Drawbacks of Sticky Sessions
Sticky sessions introduce coupling between clients and servers:
- If a server fails, all its “stuck” clients lose their session and must restart.
- Traffic distribution becomes uneven if some clients are more active than others.
- Horizontal scaling is harder — adding a new server doesn’t immediately attract new traffic from stuck clients.
The standard recommendation is to move session state out of application servers entirely — into a shared cache (Redis, Memcached) or a database. Stateless backends can be load-balanced with any algorithm, scale freely, and survive individual server failures without client impact.
Redundant Load Balancers
A single load balancer is a single point of failure.

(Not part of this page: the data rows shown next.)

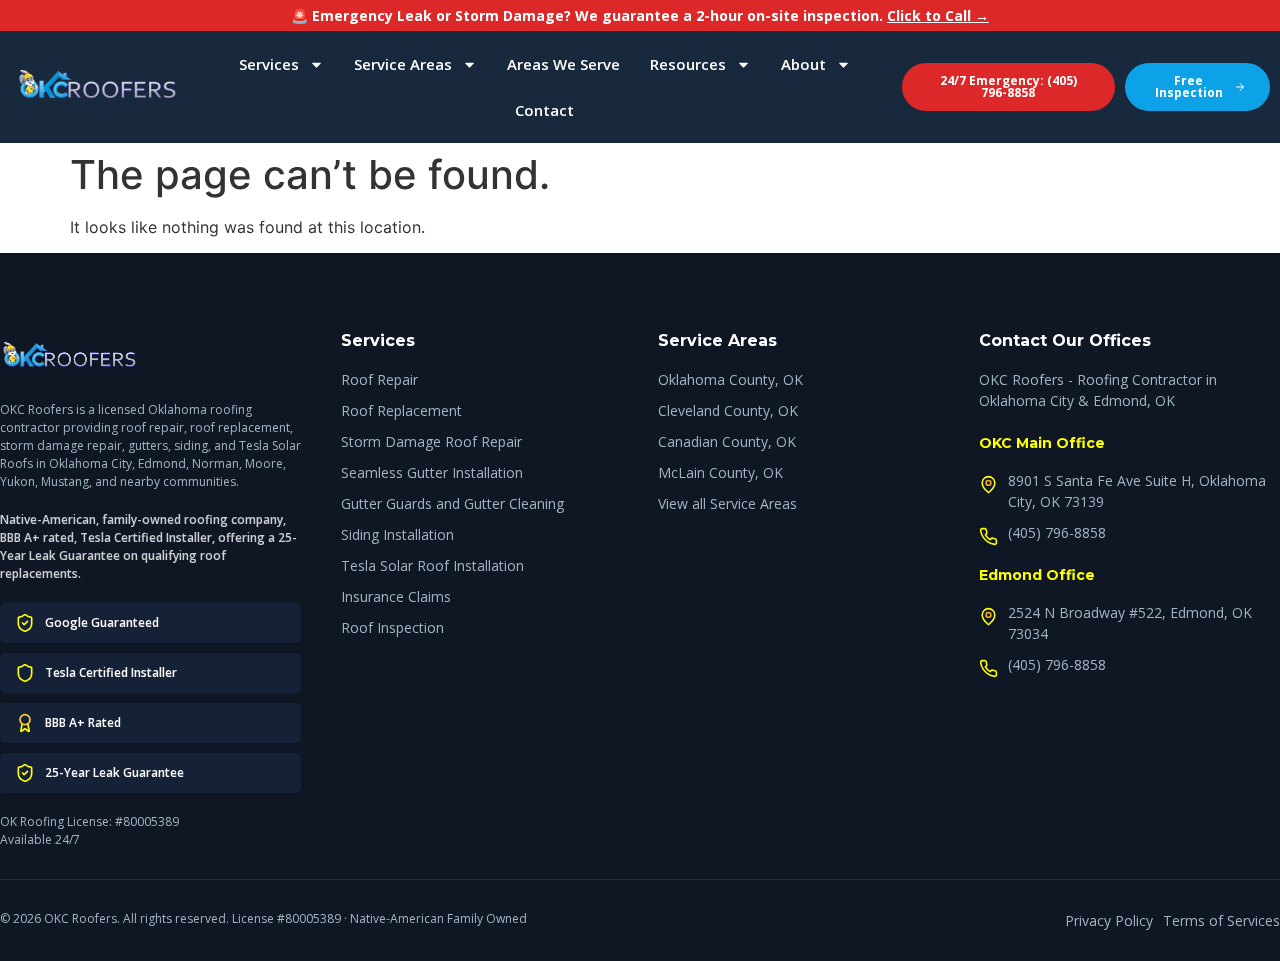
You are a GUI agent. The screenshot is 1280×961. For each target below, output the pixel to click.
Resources (688, 64)
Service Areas (403, 64)
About (803, 64)
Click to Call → (938, 15)
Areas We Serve (563, 64)
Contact (544, 110)
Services (269, 64)
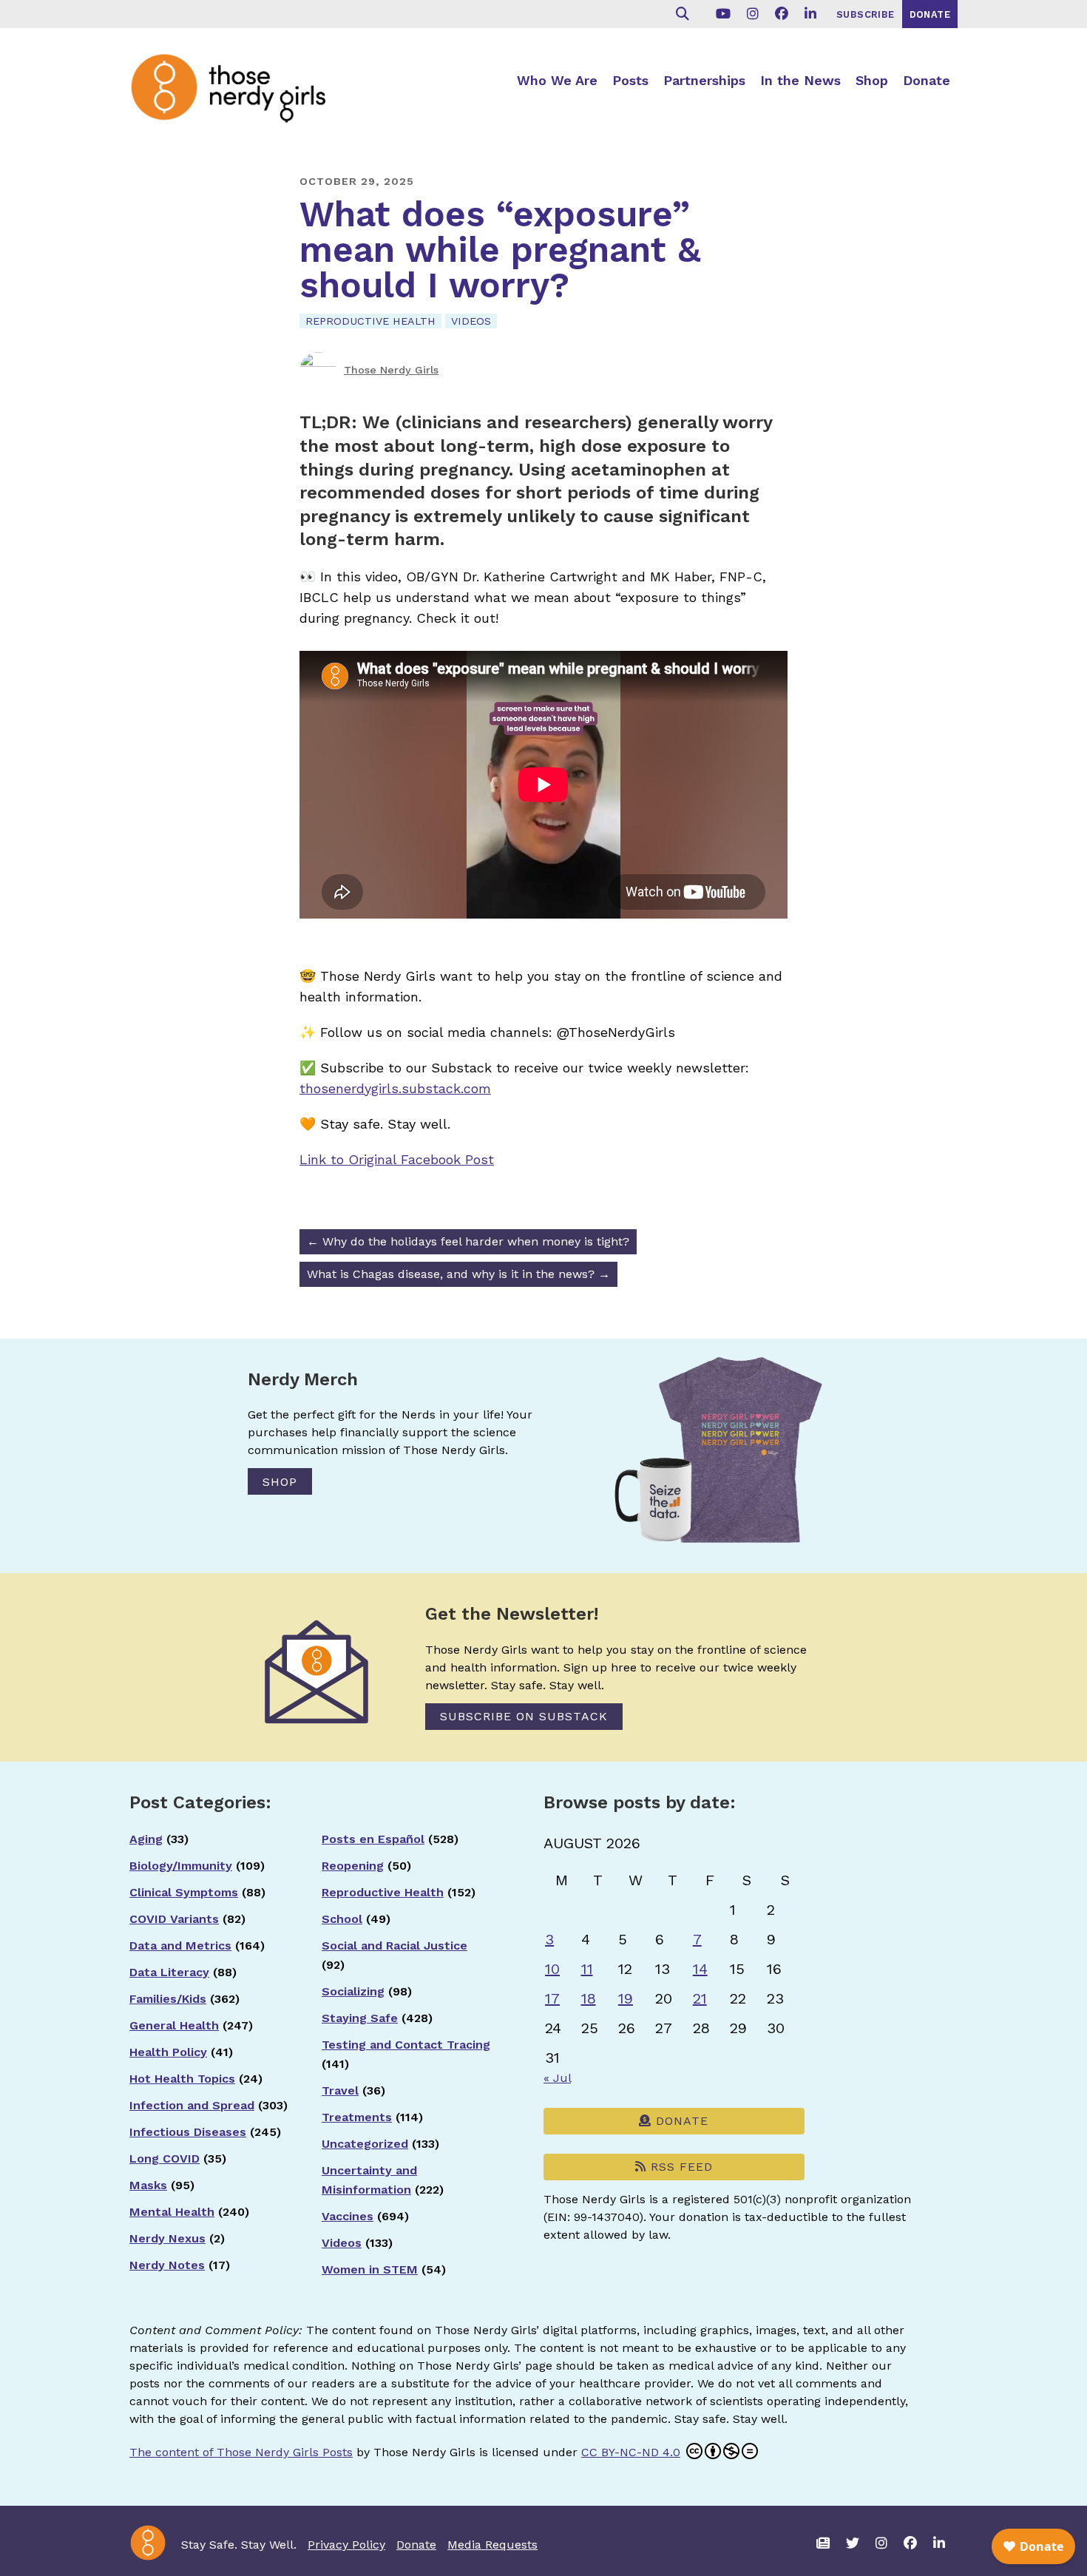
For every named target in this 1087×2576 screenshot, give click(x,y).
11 (587, 1969)
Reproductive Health (370, 321)
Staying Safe (360, 2018)
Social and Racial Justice (394, 1945)
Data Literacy (169, 1972)
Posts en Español (373, 1839)
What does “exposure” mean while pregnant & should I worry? (500, 249)
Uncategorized (365, 2144)
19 (625, 1998)
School (342, 1919)
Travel (340, 2090)
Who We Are (557, 80)
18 (588, 1998)
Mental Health (171, 2212)
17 (552, 1998)
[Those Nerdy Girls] (240, 87)
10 (552, 1969)
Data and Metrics (180, 1945)
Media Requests (492, 2545)
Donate (926, 80)
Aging (146, 1839)
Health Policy (168, 2052)
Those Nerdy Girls (391, 370)
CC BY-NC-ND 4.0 (630, 2452)
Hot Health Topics (182, 2079)
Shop (872, 80)
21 (700, 1998)
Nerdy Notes (167, 2265)
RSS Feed (679, 2167)
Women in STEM (370, 2269)
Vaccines (347, 2216)
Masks (148, 2185)
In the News (800, 80)
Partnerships (704, 80)
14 (700, 1969)
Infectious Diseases (187, 2132)
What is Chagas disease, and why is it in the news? (458, 1274)
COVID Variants (174, 1919)
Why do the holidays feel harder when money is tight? (468, 1241)
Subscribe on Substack (524, 1716)
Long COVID (164, 2158)
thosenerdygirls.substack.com (395, 1088)
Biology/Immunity (180, 1866)
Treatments (357, 2117)
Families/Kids (167, 1999)
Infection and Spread (191, 2105)
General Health (174, 2025)
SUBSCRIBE (865, 14)
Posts (630, 80)
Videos (471, 321)
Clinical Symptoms (183, 1892)
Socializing (353, 1991)
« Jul (557, 2078)
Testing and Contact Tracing (406, 2045)
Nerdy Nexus (167, 2238)
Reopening (353, 1866)
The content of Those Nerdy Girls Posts (241, 2452)
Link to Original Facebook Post (396, 1159)
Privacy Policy (346, 2545)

If it goes down, no traffic can reach your backends regardless of how healthy they are.
The standard solution is an active-passive or active-active pair:
Active-passive: Two load balancers share a virtual IP (VIP). The active one handles all traffic. The passive one continuously monitors the active. If the active fails, the passive takes over the VIP in seconds (via protocols like VRRP/HSRP). Clients notice a brief interruption at most.
Active-active: Both load balancers handle traffic simultaneously, typically behind a DNS round-robin or an upstream L4 router. More complex but doubles throughput and provides redundancy.
Cloud-managed load balancers (AWS ALB/NLB, GCP HTTPS LB) handle their own redundancy internally — you don’t manage this yourself. On-premises or self-managed deployments (HAProxy, Nginx, Envoy) need explicit HA configuration.
Managed Load Balancers
In practice, most teams use a managed service rather than running their own load balancer software:
- AWS Application Load Balancer (ALB) — L7, HTTP/HTTPS, WebSocket support, path/host-based routing, sticky sessions, WAF integration. The default choice for web services on AWS.
- AWS Network Load Balancer (NLB) — L4, ultra-low latency, static IPs, handles millions of requests/sec. Use for TCP/UDP workloads or when a static IP is required.
- GCP HTTPS Load Balancer — global L7 with anycast frontend, integrates with Cloud CDN and Cloud Armor (WAF).
- Azure Application Gateway — L7 with SSL termination, WAF, autoscaling.
- HAProxy — open-source, high-performance software load balancer/proxy. Industry standard for self-hosted setups. Supports both L4 and L7 modes.
- Nginx — widely used as both a web server and L7 load balancer/reverse proxy. Easier to configure than HAProxy for simple HTTP use cases.
- Envoy — cloud-native proxy designed for microservices. Used as the data plane in Istio service meshes. Supports advanced features like circuit breaking, retries, and distributed tracing.
When asked to design a scalable system, introduce a load balancer early — between clients and your web tier, and between your web tier and backend services. Mention L7 for HTTP workloads, active health checks, and stateless backends to avoid sticky-session complexity. If asked about fault tolerance, mention active-passive LB pairs or the managed service’s built-in redundancy.